Panorama

Impfkampagne gestartet Taliban entsagen dem Polio-Mythos

Ein Junge erhält in Kabul seine Polio-Impfung.

Ein Junge erhält in Kabul seine Polio-Impfung.

(Foto: picture alliance / Xinhua News Agency)

In Afghanistan ist Kinderlähmung noch weit verbreitet. Impfkampagnen scheiterten bisher oft an den Taliban, welche Ammenmärchen über Nebenwirkungen der Impfung verbreiteten. Nach der Machtübernahme scheinen die Taliban ihre Einstellung zur Impfung verändert zu haben.

Während in westlichen Ländern Fälle von Kinderlähmung seit Jahrzehnten nur noch vereinzelt vorkommen, ist das Virus vor allem in Afghanistan und Pakistan noch weit verbreitet. In Afghanistan scheiterten Polio-Impfkampagnen bisher auch an Ammenmärchen der Taliban, welche diese in den von ihnen kontrollierten Gebieten verbreiteten. Mit ihrer Machtübernahme in Afghanistan scheint es bei ihnen zu einem Paradigmenwechsel gekommen zu sein.

Denn seit Montag läuft eine Impfkampagne gegen Kinderlähmung, welche landesweit die ganz jungen Bürgerinnen und Bürger erreichen soll. Es ist die erste Impfkampagne seit Machtübernahme der Taliban. Ziel der Weltgesundheitsorganisation (WHO) und des UN-Kinderhilfswerks Unicef ist es, rund zehn Millionen ungeimpfte Kinder unter fünf Jahren zu erreichen, wie der Projektleiter Gula Khan Ayub sagte. Diesmal hoffen die Organisatoren der Impfkampagne, auch bisher nicht zugängliche Landesteile zu erreichen. "Es ist immer noch schwierig, aber wir sind hoffnungsvoll", sagte Ayub. Die Polio-Kampagne habe "diesmal die volle Unterstützung der Taliban-Führung". Weibliche Teammitglieder hätten dabei die Erlaubnis, gemeinsam mit ihren männlichen Kollegen zu arbeiten.

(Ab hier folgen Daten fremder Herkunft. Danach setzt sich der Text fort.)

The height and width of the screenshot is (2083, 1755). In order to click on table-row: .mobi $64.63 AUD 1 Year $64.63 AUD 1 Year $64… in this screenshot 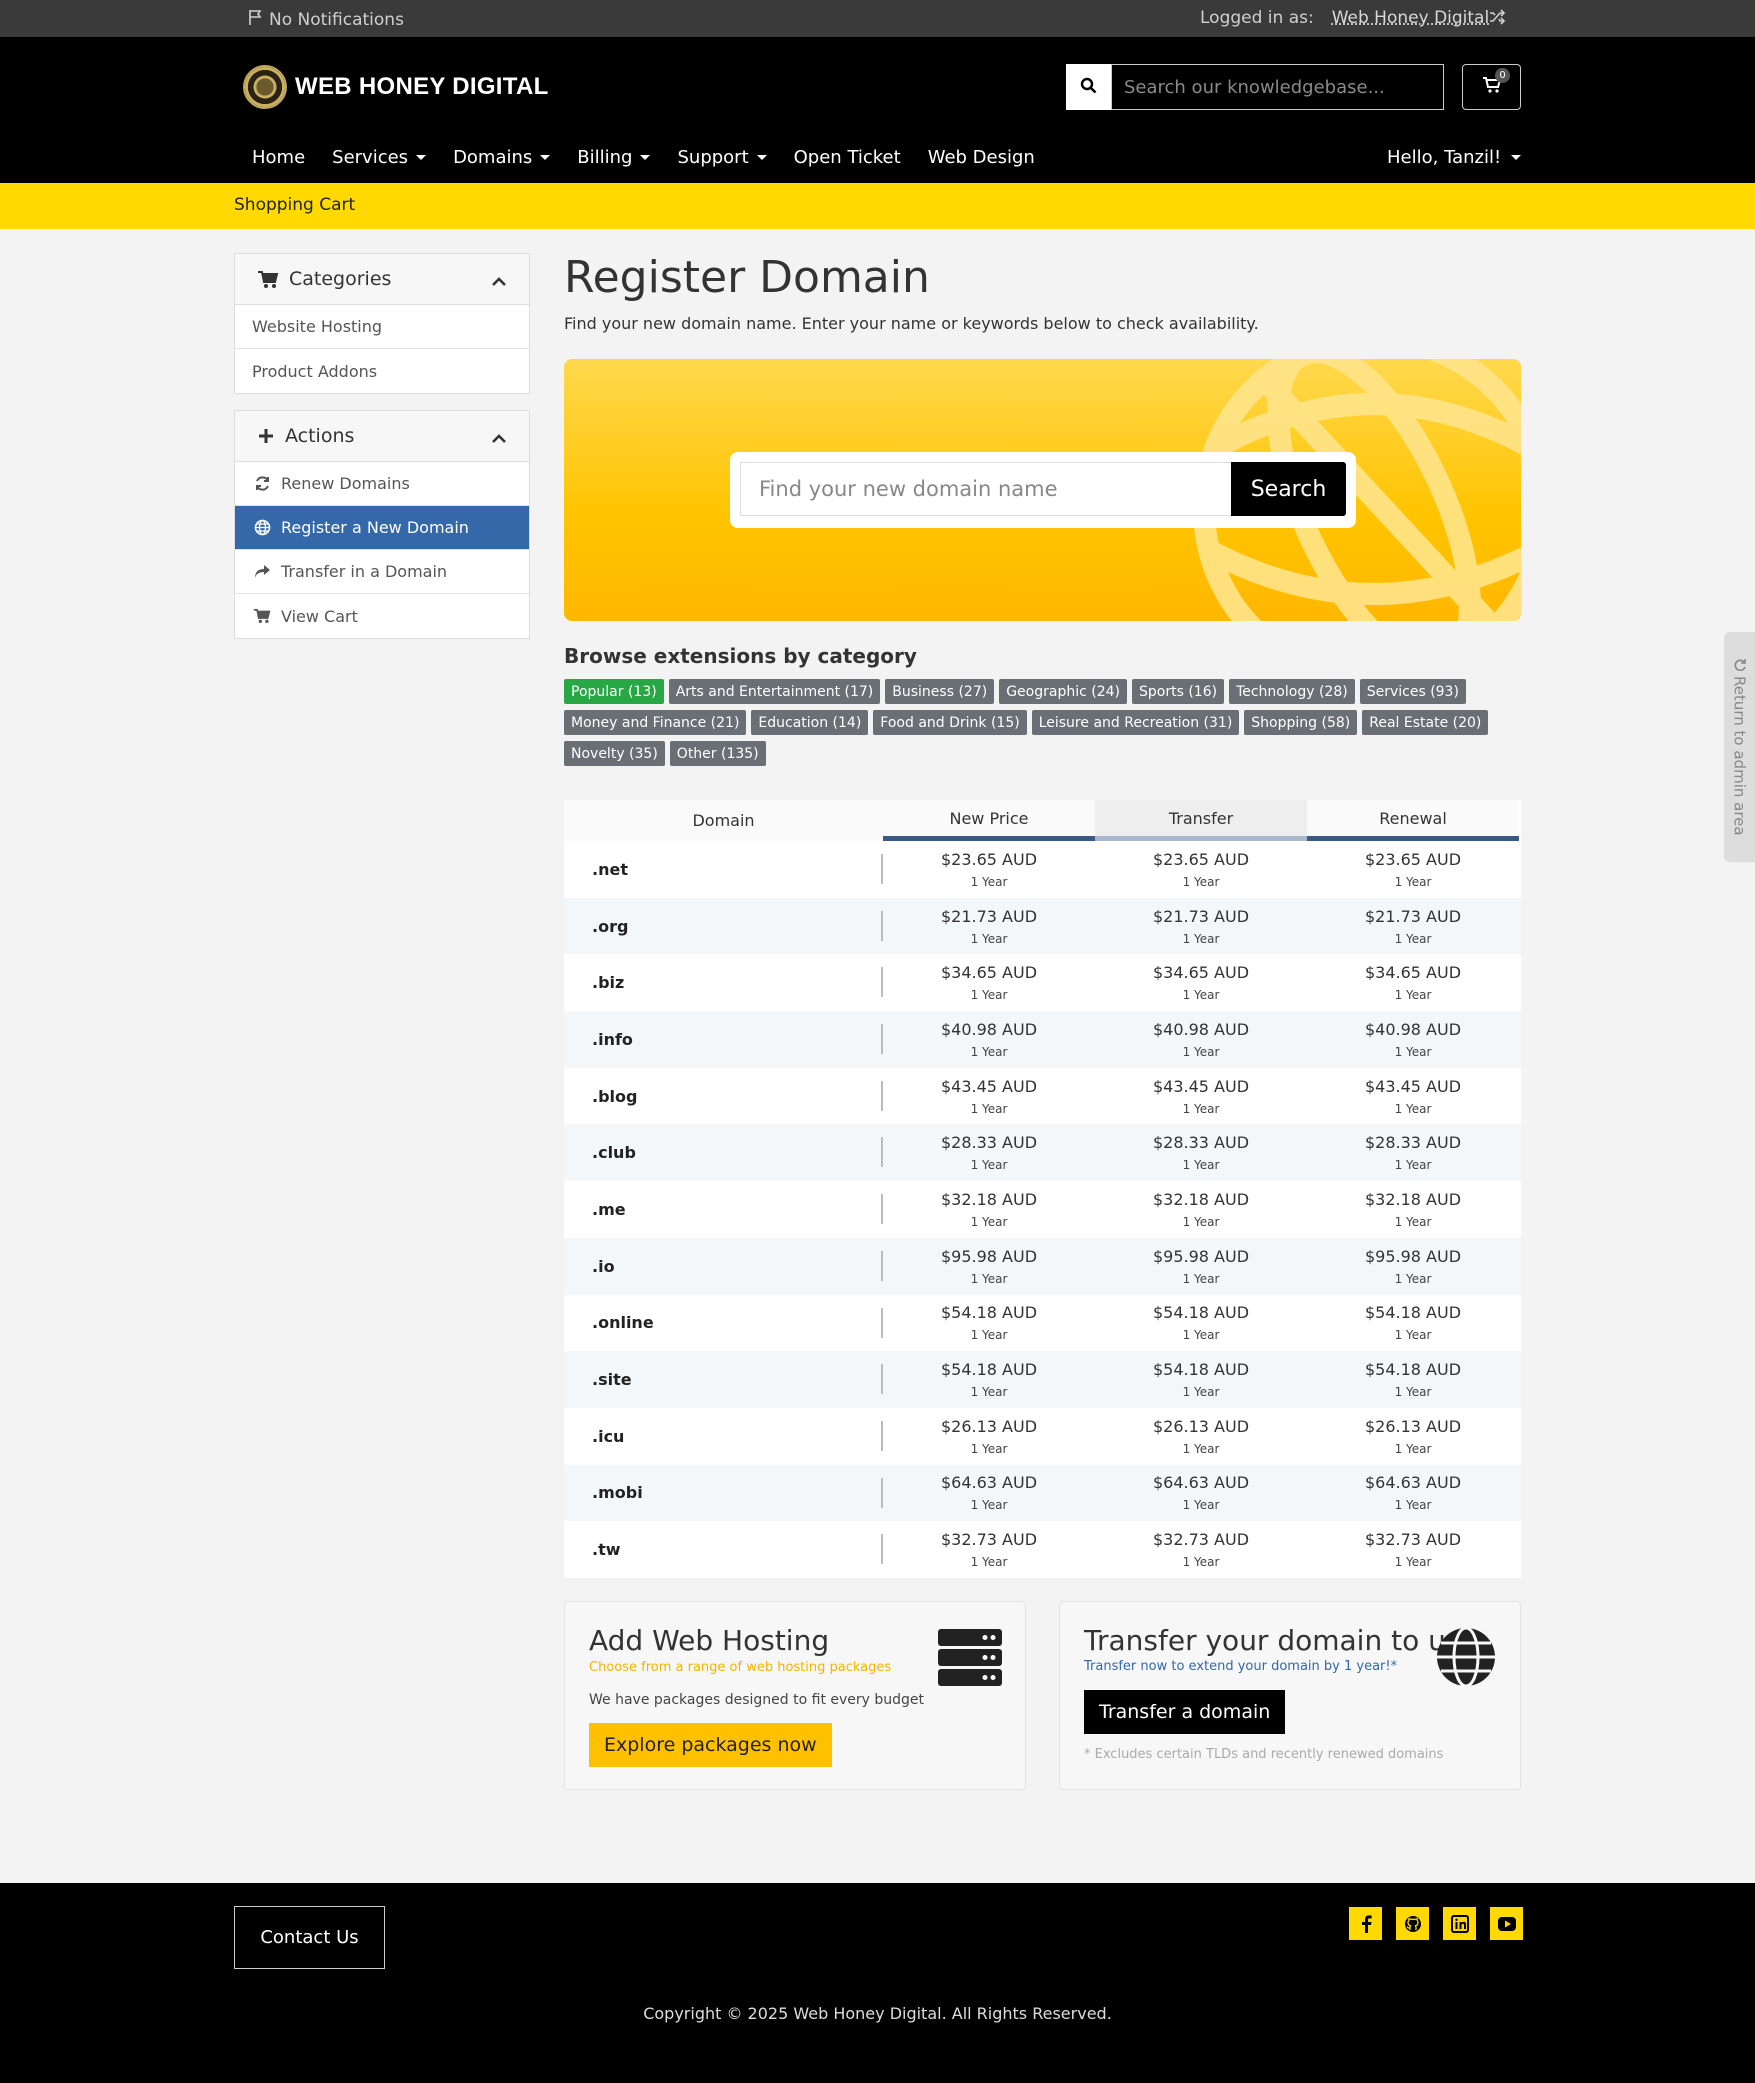, I will do `click(1042, 1493)`.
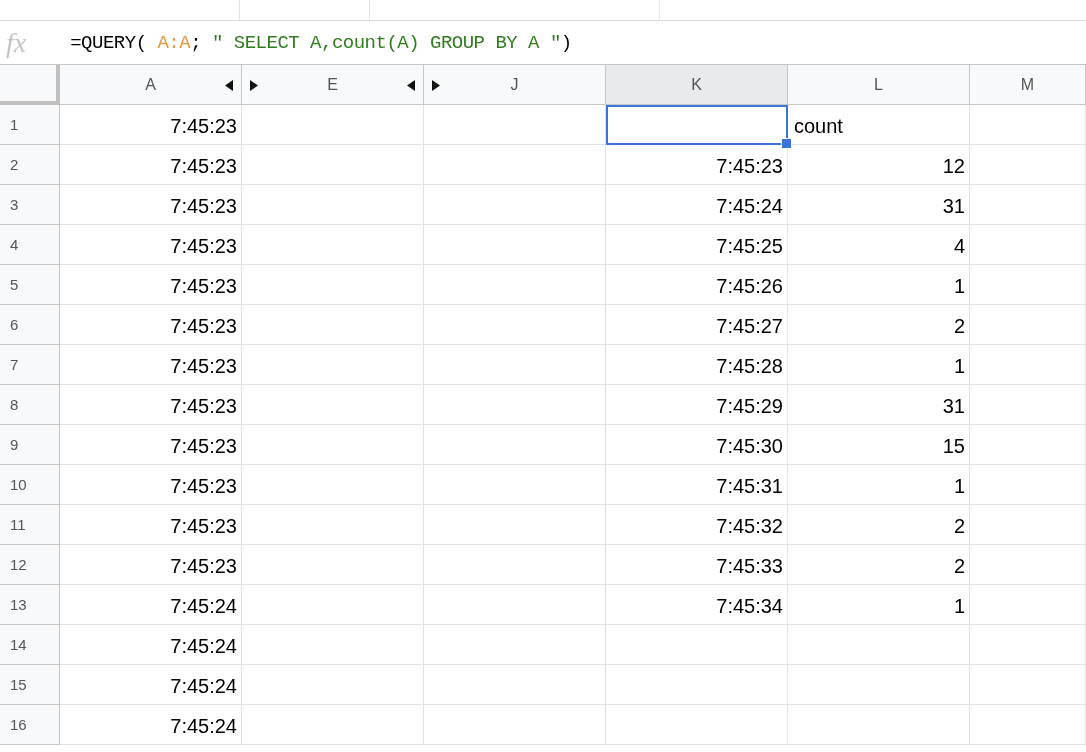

Trotzdem konnte die Impfkampagne zum Start nicht wie geplant in allen Provinzen ablaufen. Aber offenbar nicht aus einer grundsätzlichen ablehnenden Haltung der Taliban heraus, sondern wegen Sicherheitsbedenken. Nach Angaben eines Vertreters des Gesundheitsministeriums, der nicht namentlich genannt werden wollte, haben die Taliban Sicherheitsbedenken in 19 Provinzen, weil es in der Vergangenheit dort zu tödlichen Angriffen auf Impfteams gekommen sei. In diesen Provinzen sollen die Impfteams nun nicht von Haus zu Haus gehen. Der Polio-Koordinator des Gesundheitsministeriums, Naik Wali Schah Momin, kündigte an, dass der Impfstoff gegen Kinderlähmung dort ab kommenden Montag in Moscheen verteilt werden solle.

Unfruchtbarkeits-Mythos als Angstmacher

Geimpft werden sollen bei der nun gestarteten Impfkampagne insbesondere auch rund vier Millionen Kinder in Gebieten, zu denen Impfteams bisher kein Zutritt gewährt wurde. Vor ihrer Machtübernahme hatten die Taliban unter den Bewohnern der von ihnen kontrollierten Gebiete unter anderem die Verschwörungstheorie verbreitet, bei der Polio-Impfung handele es sich um eine Verschwörung des Westens, um muslimische Kinder unfruchtbar zu machen.

Afghanistan und das benachbarte Pakistan sind die einzigen Länder weltweit, in denen die Kinderlähmung noch verbreitet ist. Kinderlähmung wird durch das Poliovirus ausgelöst. Es wird vorwiegend durch Schmierinfektionen übertragen und kann bleibende Lähmungen der Arme oder Beine verursachen oder sogar zu einer tödlichen Lähmung der Atemmuskulatur führen. Die Krankheit war in aller Welt verbreitet, bis in den 50er Jahren ein Impfstoff entwickelt wurde.